• [Source text]:

----

And the Child Benefit costs the country far less overall than the subsidy to affluent retirees that OAS has become.
You're spot on. Reforming OAS/GIS, which together are already something like 20% of federal spending, is the litmus test for any leader of Canada no matter their political stripe. It's absolute madness how much money we are shoveling out the door to people like my own beloved parents, who have a significant amount of assets and can easily structure their income to maximize their OAS. Historians will look back at how unfair the generational divide in government spending is and wonder why there weren't riots in the streets.
I agree with your comment except the part about CPP. CPP is partially pre-funded but has an enormous actuarial deficit. It is mostly a pay-as-you-go plan. Young people are going to get screwed on that one as well. It will just take a wee bit longer.
Assets that don’t produce income, like your personal residence, and are taxed based on an assessed value can make it very difficult for “asset rich/cash poor” retirees to live well on a smallish income.
Very much so says this one, and I am not asset-rich. A modest lifestyle, no expensive hobbies, no golfing. I do not bother travelling nor dining out, maybe 4-5 times a year for a nice buffet.
I didn't say it was fair. I just stated it as a fact for those who may not be aware. In any case, those who have paid Canada's high taxes all their lives (and continue to) with OAS as part of the deal will not appreciate losing those benefits and will vote accordingly. Just how it is. Fairness simply isn't part of the picture.
The way to do it and suffer the least blowback is start a reduced OAS effective 1 Apr 26. I would like to see some of those savings go to GIS dependent seniors. Oh, and the days of couples being looked at as couples has long passed.
Canada will develop international markets beyond the USA when it creates and manufactures innovative products the rest of the world wants. As long as the country remains essentially a branch plant economy that exports raw resources elsewhere, while buying manufactured goods in return, the world has no particular incentive to disrupt that asymmetric relationship.

----

(Stored data)

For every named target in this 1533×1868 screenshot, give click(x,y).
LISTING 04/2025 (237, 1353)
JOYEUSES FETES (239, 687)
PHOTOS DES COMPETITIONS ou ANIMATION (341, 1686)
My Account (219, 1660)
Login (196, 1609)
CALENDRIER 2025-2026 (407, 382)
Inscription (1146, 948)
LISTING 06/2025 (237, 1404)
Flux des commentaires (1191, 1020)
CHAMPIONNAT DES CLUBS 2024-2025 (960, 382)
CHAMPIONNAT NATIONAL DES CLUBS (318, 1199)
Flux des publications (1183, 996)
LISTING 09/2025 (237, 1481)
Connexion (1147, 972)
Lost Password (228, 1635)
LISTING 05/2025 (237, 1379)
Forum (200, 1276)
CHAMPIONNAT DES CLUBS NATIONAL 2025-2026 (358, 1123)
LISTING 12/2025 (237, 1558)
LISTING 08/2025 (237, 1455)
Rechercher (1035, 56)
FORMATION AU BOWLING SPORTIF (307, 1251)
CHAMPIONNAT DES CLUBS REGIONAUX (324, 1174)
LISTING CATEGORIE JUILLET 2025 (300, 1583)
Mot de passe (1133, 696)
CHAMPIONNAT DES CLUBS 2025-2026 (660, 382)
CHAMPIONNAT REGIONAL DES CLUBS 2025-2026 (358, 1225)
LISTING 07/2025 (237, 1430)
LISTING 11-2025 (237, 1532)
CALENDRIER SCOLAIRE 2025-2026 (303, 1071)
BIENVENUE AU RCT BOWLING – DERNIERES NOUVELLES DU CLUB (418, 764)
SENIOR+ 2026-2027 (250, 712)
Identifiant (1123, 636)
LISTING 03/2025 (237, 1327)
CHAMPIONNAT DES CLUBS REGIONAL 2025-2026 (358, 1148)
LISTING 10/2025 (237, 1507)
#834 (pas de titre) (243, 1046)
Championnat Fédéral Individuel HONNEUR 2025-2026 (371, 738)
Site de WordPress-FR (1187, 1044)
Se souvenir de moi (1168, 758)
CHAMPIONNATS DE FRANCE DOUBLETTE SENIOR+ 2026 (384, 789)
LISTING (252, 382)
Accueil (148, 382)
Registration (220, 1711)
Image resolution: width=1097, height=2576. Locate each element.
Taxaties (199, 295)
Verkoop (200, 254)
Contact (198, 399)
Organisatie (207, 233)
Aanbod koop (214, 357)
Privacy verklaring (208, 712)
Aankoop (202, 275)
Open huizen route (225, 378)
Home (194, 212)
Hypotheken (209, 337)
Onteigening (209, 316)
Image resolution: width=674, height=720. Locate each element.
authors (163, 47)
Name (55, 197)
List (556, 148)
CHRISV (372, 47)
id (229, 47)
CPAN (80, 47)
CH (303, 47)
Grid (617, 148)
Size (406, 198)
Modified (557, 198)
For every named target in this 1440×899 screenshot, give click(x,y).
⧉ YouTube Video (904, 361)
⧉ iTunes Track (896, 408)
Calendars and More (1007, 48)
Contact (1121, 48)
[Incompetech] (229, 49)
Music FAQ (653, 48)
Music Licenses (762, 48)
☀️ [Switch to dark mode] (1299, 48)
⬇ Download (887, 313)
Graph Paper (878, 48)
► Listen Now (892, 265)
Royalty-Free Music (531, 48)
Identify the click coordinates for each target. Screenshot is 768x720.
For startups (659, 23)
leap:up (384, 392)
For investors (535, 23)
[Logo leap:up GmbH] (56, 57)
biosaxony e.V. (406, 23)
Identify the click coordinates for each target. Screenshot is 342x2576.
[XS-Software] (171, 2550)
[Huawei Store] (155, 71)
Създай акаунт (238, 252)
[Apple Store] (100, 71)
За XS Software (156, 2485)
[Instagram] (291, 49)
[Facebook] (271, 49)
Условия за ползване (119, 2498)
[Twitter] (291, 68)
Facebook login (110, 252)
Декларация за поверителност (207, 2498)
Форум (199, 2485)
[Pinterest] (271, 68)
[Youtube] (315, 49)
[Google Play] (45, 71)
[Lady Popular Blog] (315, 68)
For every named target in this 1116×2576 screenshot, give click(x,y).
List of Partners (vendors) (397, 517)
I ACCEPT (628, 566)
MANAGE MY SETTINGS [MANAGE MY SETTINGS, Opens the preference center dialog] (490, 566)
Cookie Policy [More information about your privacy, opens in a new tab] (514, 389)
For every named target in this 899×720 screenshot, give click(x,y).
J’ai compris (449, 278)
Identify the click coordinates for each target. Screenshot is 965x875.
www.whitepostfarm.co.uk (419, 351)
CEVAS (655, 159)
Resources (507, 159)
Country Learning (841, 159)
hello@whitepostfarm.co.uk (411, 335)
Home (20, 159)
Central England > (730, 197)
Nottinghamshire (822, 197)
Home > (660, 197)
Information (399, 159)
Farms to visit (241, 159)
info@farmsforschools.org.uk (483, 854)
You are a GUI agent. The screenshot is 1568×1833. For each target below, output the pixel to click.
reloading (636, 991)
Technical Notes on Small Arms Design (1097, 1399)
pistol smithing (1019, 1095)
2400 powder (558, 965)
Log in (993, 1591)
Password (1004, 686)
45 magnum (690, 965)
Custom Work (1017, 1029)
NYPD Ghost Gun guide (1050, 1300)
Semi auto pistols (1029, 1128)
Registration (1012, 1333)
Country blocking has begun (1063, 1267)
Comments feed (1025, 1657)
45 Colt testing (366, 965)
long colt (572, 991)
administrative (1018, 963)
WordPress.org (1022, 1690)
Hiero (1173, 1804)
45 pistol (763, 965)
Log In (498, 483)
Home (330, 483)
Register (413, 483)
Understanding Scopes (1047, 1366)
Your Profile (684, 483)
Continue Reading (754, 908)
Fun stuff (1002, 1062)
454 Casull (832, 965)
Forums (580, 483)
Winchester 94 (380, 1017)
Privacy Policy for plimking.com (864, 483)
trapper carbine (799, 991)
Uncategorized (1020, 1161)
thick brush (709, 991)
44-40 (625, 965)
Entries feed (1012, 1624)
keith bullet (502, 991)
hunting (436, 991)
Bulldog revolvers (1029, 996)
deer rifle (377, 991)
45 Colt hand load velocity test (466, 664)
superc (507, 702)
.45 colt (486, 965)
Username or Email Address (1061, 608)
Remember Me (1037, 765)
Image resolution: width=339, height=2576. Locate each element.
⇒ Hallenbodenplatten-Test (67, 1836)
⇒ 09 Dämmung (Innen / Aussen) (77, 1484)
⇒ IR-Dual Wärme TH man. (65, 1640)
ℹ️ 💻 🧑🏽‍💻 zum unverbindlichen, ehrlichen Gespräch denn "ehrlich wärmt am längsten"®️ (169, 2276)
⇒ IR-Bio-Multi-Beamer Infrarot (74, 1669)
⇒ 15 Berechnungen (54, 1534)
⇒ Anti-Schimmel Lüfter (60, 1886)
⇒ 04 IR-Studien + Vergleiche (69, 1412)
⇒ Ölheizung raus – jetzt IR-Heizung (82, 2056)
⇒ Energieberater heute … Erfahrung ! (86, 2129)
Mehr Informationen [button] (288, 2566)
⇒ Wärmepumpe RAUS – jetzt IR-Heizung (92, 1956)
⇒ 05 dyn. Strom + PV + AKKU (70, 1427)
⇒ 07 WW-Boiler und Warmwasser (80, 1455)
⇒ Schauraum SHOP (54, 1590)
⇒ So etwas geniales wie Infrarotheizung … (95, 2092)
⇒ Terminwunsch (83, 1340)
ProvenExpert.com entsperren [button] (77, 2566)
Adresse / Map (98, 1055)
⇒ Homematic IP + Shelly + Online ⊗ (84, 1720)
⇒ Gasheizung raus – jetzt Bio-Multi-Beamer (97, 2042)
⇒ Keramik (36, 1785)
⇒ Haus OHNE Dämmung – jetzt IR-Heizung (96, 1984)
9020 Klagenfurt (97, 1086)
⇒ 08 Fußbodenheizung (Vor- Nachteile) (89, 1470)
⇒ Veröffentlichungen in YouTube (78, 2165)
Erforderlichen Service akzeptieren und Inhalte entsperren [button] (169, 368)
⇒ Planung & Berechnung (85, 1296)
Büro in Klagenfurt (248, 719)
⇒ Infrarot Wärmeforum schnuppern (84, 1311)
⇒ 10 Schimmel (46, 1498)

----

• [Exercise]: Using the OAS discussion, please explain in one to three sentences why one commenter expects young people to come out badly on CPP.

• [Result of this task]: The commenter says CPP is only partially pre-funded, carries an enormous actuarial deficit, and is mostly a pay-as-you-go plan. For that reason young people will lose out on CPP as well, though it will take a little longer.